Да ведь досконально известно было всем: они, нацисты, прибирали под пяту себе все европейские страны и народности подряд и не было у них недостатка в выборе сокрушительных средств для такого прибирательства. За что, собственно, немецкие солдаты воюют, проливают кровь миллионов невинных мирных жителей – они, солдаты, сказать, конечно, не могли; лишь для того, чтобы себя как-то выгородить и облагородить в глазах жертв, они и занимались неуклюже самооправдательством, пускали для себя фимиам обеляющий…
При всем том подключили и официальную германскую пропаганду.

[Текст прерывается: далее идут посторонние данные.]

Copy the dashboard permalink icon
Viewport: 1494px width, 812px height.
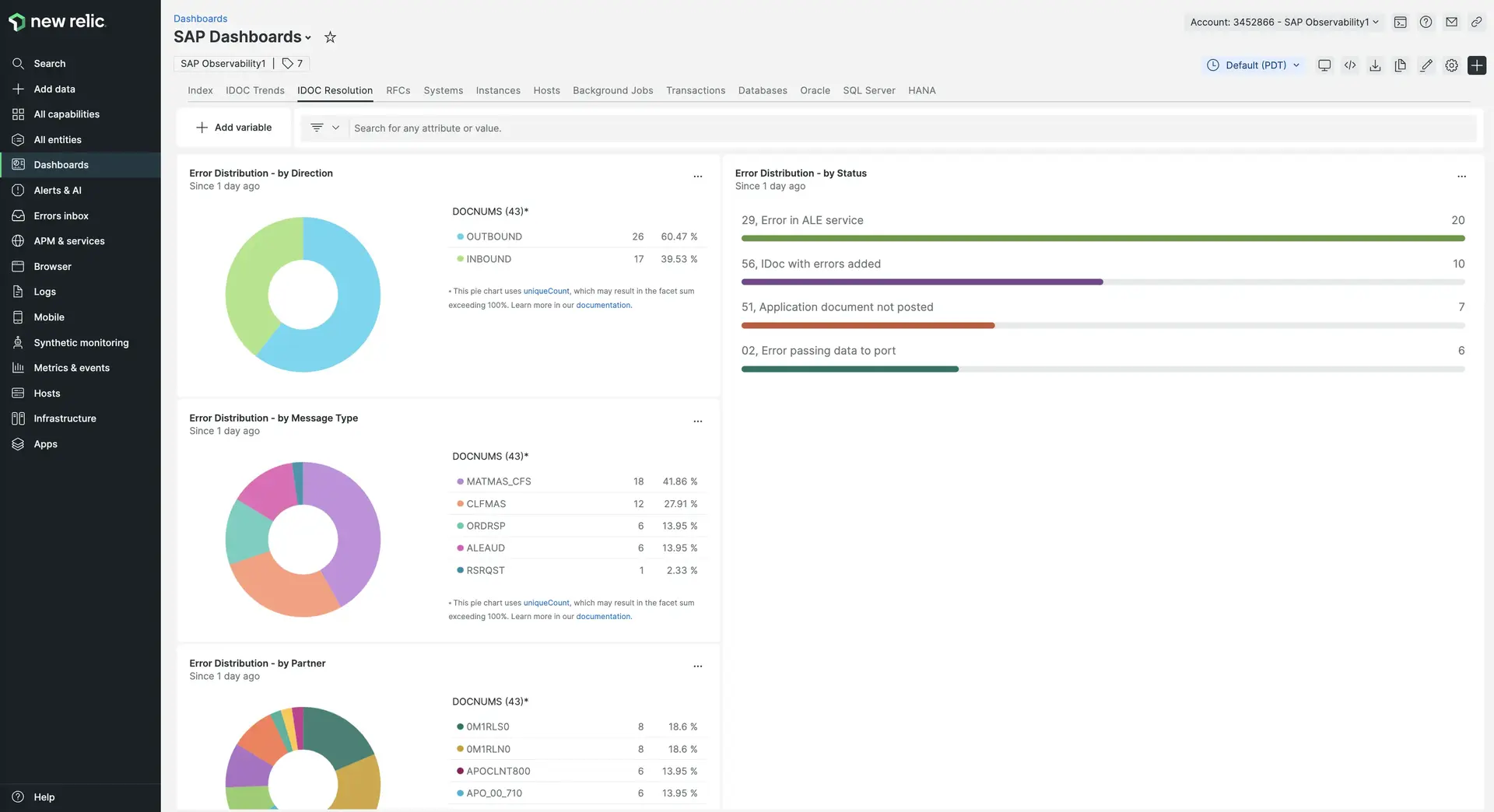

– Ein moment! – сказали они, прищелкнув пальцами, и жестами, и словами: – Gomm! Gomm Wier! – поманили таинственно-загадочно всех Кашиных в переднюю и, заманив сюда, показали (с удовлетворением, выраженным на своих уплощенных лицах) на радиоприемник, установленный на зеленом окованном ящике.
Что-то слишком дружественно тут отнеслись. Подвохом пахло.
Кашины, похвалив приемник, тотчас повернулись, чтоб уйти. Тогда немцы растолковали, что нужно минутку подождать. Недолго прождали, как по радио заговорил кто-то… Вкрадчиво, но чисто по-русски. При этом Кашины сначала обрадовались русским словам, произнесенным в эфире, и испугались возможно худшему смыслу, который мог быть вложен в них.
Однако все само собою разъяснилось быстро.